PROBLEM TO WORK ON:
Find every line in the records below that contains the word "Comic", and copy each such line.

EXCERPTED DATA:
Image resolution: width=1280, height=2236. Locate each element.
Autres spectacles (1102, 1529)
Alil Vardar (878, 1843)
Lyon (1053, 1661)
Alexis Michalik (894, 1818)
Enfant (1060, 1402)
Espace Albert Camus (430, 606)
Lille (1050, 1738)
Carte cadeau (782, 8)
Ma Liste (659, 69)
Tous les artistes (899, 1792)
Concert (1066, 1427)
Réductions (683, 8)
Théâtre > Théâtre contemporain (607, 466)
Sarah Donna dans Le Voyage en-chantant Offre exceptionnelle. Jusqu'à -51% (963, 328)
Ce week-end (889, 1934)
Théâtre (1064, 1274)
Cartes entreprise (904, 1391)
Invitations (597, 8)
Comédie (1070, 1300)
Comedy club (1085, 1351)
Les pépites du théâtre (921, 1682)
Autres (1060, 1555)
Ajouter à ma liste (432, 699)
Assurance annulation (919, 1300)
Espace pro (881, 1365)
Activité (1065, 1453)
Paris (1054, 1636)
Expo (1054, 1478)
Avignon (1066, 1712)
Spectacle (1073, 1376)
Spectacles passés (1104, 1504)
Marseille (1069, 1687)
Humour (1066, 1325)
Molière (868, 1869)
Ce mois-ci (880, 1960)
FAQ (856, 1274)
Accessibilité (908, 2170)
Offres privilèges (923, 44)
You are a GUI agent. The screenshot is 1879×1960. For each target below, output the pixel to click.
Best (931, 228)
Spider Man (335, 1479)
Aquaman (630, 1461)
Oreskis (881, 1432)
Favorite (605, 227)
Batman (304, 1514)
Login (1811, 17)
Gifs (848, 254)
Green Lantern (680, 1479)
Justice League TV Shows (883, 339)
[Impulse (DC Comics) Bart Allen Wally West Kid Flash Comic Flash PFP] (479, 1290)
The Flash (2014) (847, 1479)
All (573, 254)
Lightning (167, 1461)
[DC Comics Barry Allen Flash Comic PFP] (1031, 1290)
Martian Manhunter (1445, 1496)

OUTPUT OF THE EXERCISE:
[Impulse (DC Comics) Bart Allen Wally West Kid Flash Comic Flash PFP] (479, 1290)
[DC Comics Barry Allen Flash Comic PFP] (1031, 1290)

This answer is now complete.